**WORK REQUEST**
Each line that contains the string "resolution" counts once; report how many such lines appear in the data, as a number only.

-------- DATA IN THIS EXERCISE --------

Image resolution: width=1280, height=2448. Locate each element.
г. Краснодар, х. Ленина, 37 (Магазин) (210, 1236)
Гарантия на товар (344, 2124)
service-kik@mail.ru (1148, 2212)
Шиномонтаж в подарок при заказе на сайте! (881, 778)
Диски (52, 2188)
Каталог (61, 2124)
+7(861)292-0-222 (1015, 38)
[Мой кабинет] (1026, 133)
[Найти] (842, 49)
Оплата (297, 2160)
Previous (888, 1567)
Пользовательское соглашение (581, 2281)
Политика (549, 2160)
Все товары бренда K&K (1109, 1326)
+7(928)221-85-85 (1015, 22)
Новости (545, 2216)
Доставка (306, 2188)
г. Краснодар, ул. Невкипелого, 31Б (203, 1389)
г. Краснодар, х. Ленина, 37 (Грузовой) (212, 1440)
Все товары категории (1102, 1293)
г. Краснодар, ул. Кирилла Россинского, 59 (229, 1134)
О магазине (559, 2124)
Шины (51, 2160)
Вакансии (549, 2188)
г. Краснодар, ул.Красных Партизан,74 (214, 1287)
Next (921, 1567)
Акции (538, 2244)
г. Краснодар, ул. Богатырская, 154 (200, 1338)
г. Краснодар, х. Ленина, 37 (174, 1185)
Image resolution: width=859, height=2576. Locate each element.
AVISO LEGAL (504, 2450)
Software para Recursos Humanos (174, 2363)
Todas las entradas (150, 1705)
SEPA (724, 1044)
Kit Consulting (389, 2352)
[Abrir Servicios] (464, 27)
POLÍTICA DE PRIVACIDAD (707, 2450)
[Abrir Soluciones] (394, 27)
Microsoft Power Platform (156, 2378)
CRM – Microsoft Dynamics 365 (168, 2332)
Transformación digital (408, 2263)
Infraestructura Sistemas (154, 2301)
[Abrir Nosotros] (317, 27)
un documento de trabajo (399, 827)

--------

**RESPONSE**
2